Kandidat 2: Leerdammer (Bel Deutschland GmbH)

Leerdammer - Der Name ist Programm

Stand: 21.12.2015

Wenn Leerdammer so weiter macht, sind die Käsepackungen bald leer. Denn der Hersteller, die Bel Deutschland GmbH, hat den Inhalt verschiedener Käsesorten wie „Leerdammer Original“, „Leerdammer Caractère“, „Leerdammer Léger“, „Leerdammer Léger Caractère“ und „Leerdammer Delacrème“  wiederholt reduziert – bei unveränderten Preisen im Einzelhandel versteht sich.
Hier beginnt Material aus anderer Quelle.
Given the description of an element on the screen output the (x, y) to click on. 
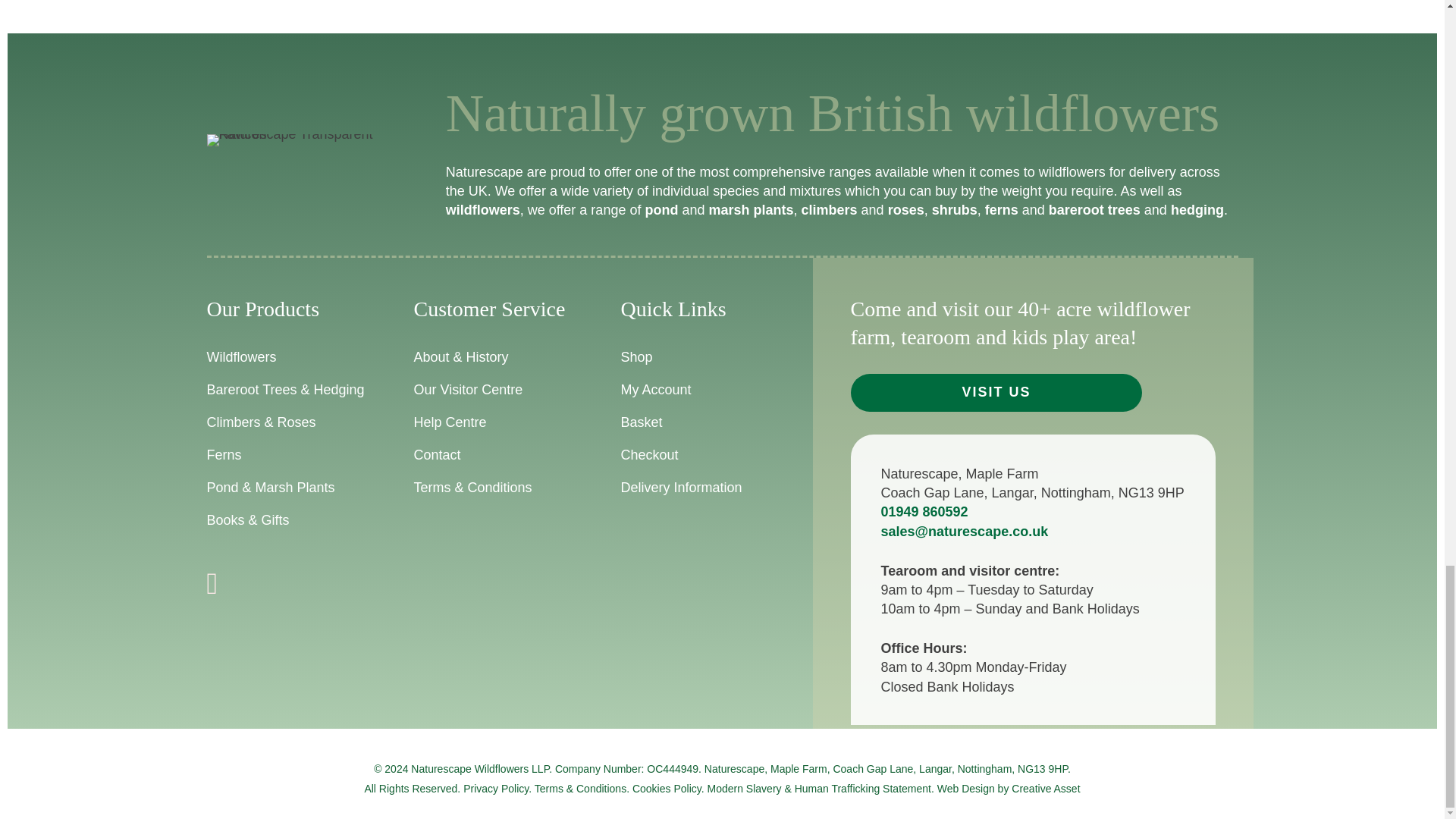
Naturescape Transparent Favicon (298, 140)
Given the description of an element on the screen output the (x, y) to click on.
So schrumpfte die Packung vom „Leerdammer Original“ und „Leerdammer Léger“ beispielsweise von 160 auf 140 Gramm. Bei gleich bleibendem Preis entspricht das einer versteckten Preiserhöhung von 14,3 Prozent. Noch deutlicher fällt der Preisaufschlag bei den Produkten „Leerdammer Caractère“, „Leerdammer Léger Caractère“ und „Leerdammer Delacrème“ aus: Sage und schreibe 20 Prozent Preiserhöhung macht die Verkleinerung der Packung von 150 auf 125 Gramm aus.
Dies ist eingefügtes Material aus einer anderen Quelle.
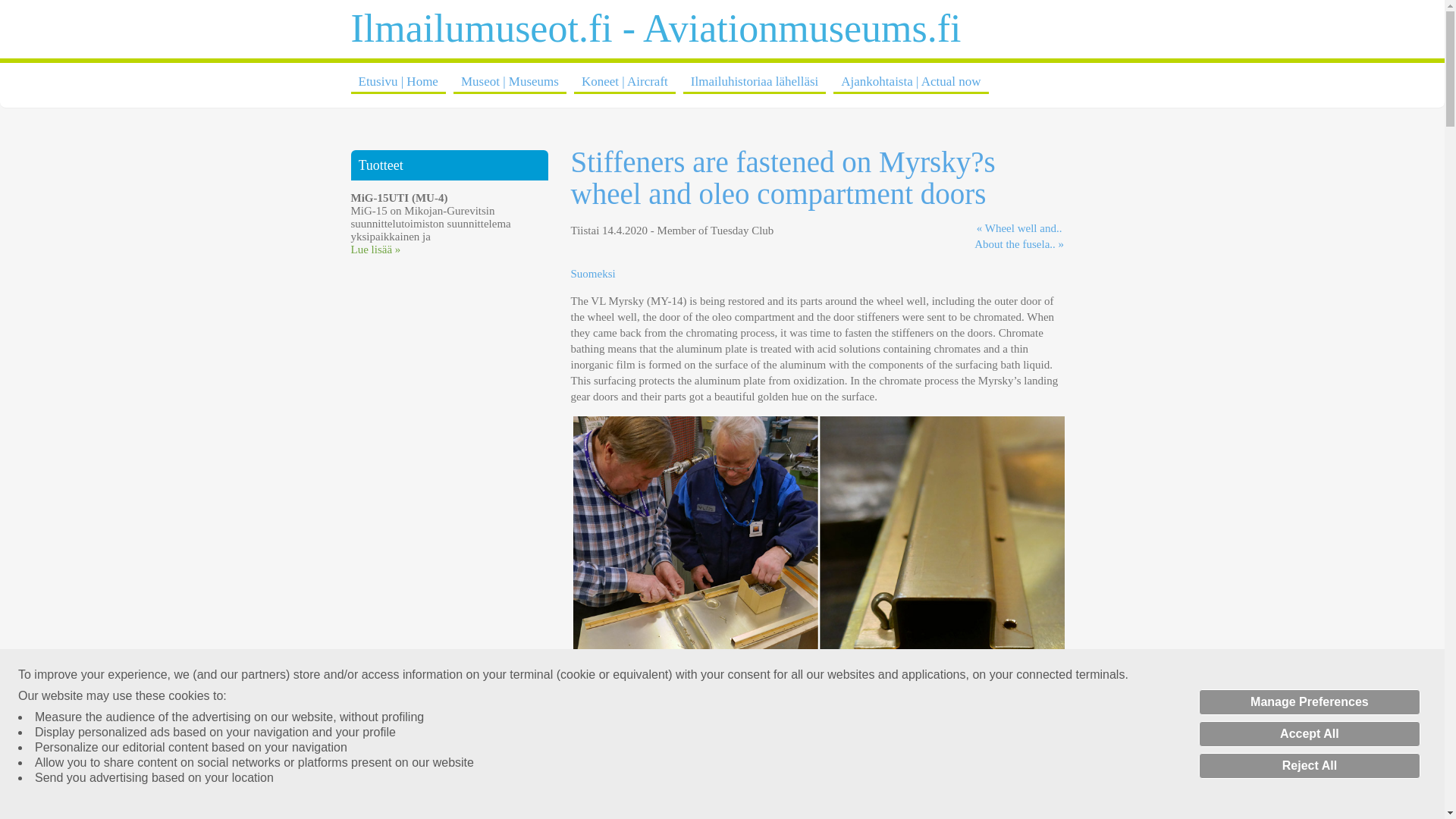
Reject All (1309, 765)
Accept All (1309, 733)
Manage Preferences (1309, 701)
Stellungnahme des Herstellers
Der Hersteller Bel begründet sein Vorgehen wie folgt: „Im vergangenen Jahr sind die Milchpreise in ganz Europa erneut massiv angestiegen und haben teilweise historische Höchststände erreicht. Aktuell liegt der Preis für einen Liter Milch über 25 Prozent höher als noch im Vorjahr. Auf diese Entwicklungen müssen wir leider reagieren und zumindest einen Teil der gestiegenen Kosten auf das Produkt umlegen und somit an den Konsumenten weitergeben. Dies würde eigentlich zu einer Preiserhöhung pro Packung führen. Verbraucherbefragungen haben jedoch ergeben, dass Konsumenten eine maximale Scheibenanzahl bei niedrigstmöglichem Preis pro Verpackung bevorzugen.”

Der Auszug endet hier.